▶ Instructions to follow: Pictures excluded, return every entry exactly, please.

▶ Data for analysis:
--------------------------------

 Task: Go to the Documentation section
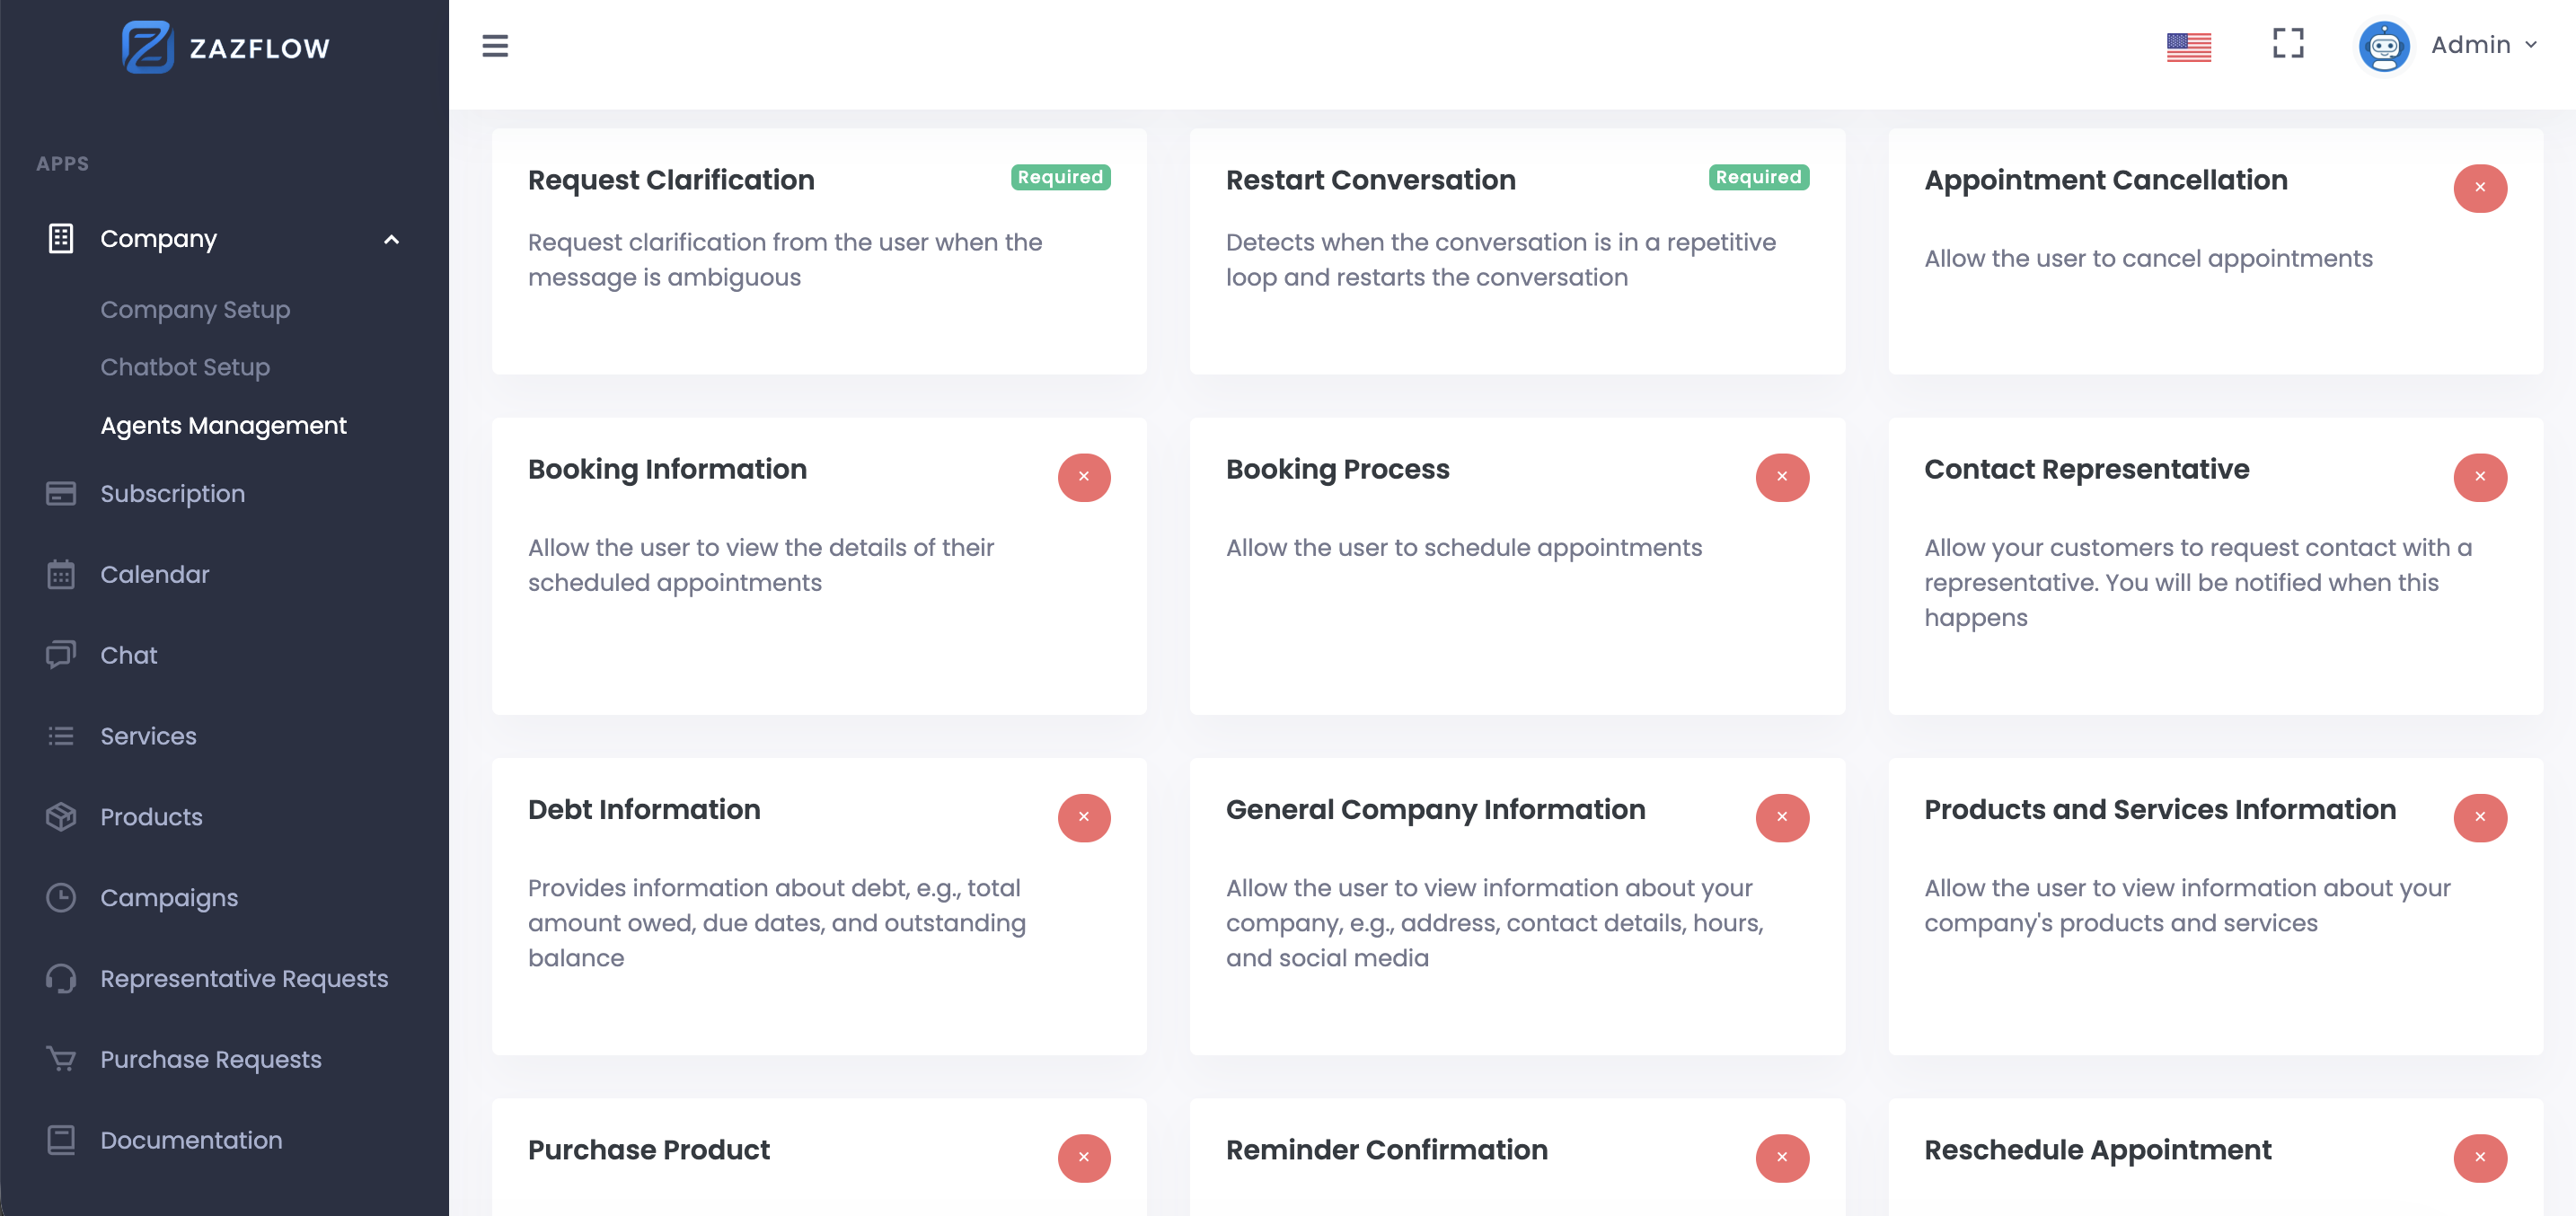coord(191,1140)
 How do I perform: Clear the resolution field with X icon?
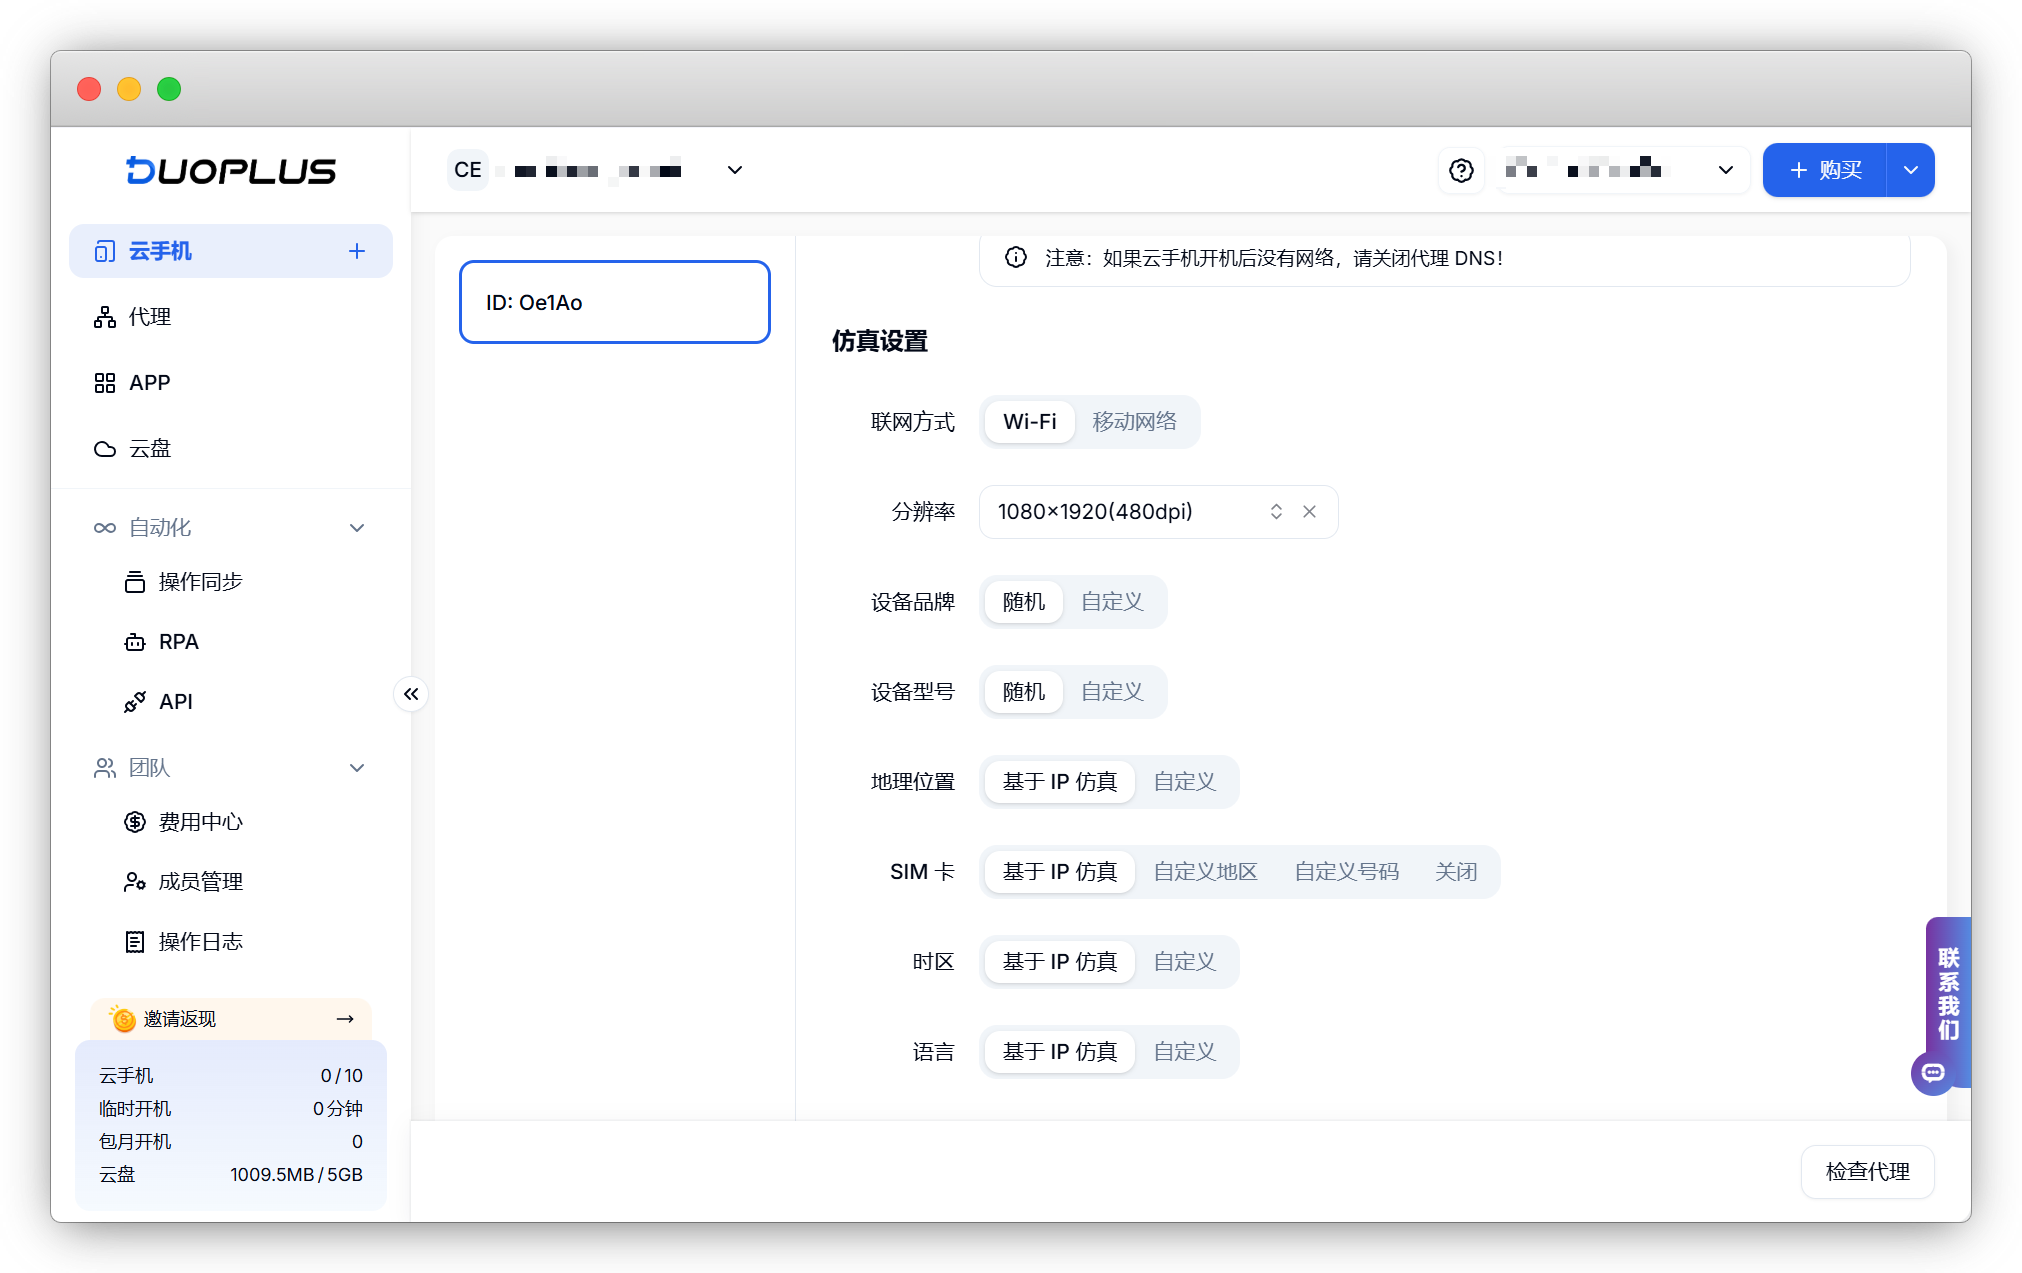1309,512
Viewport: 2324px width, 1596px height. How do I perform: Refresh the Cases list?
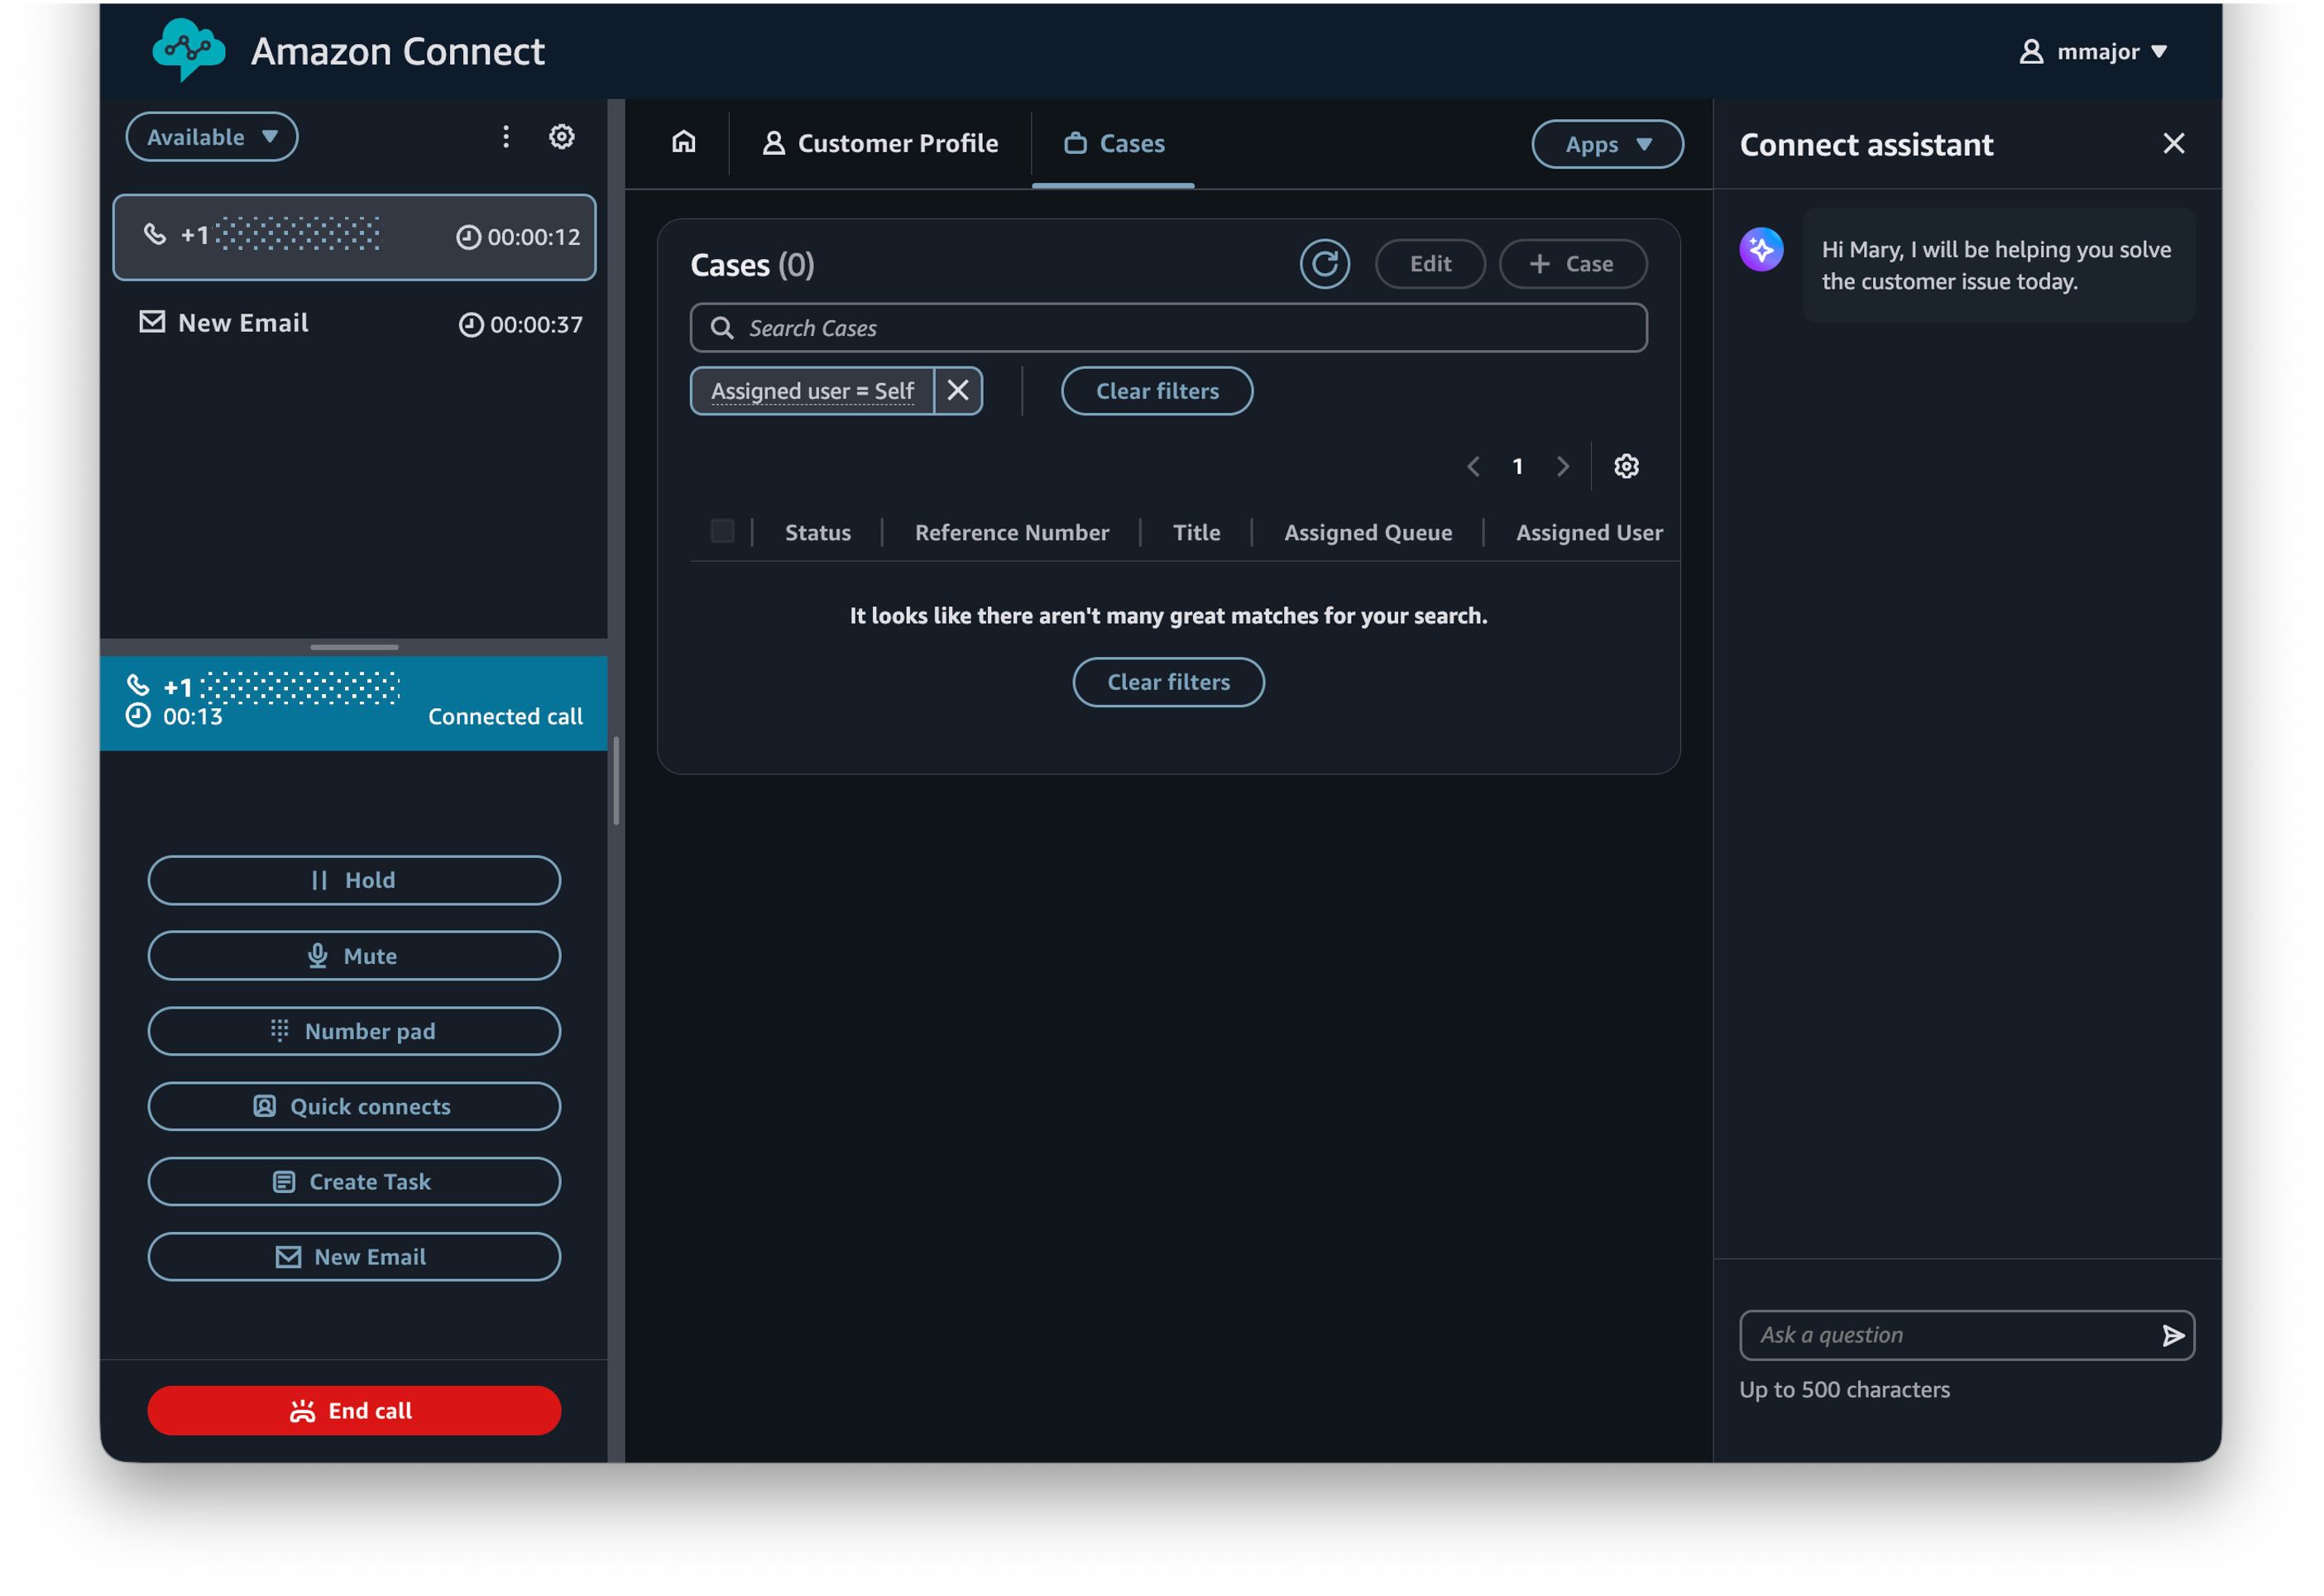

--------------------------------

▶ Response box:
 Task: Go to the Documentation section
coord(191,1140)
 How do I perform: Clear the resolution field with X icon?
1309,512
Viewport: 2324px width, 1596px height. How do I perform: Refresh the Cases list?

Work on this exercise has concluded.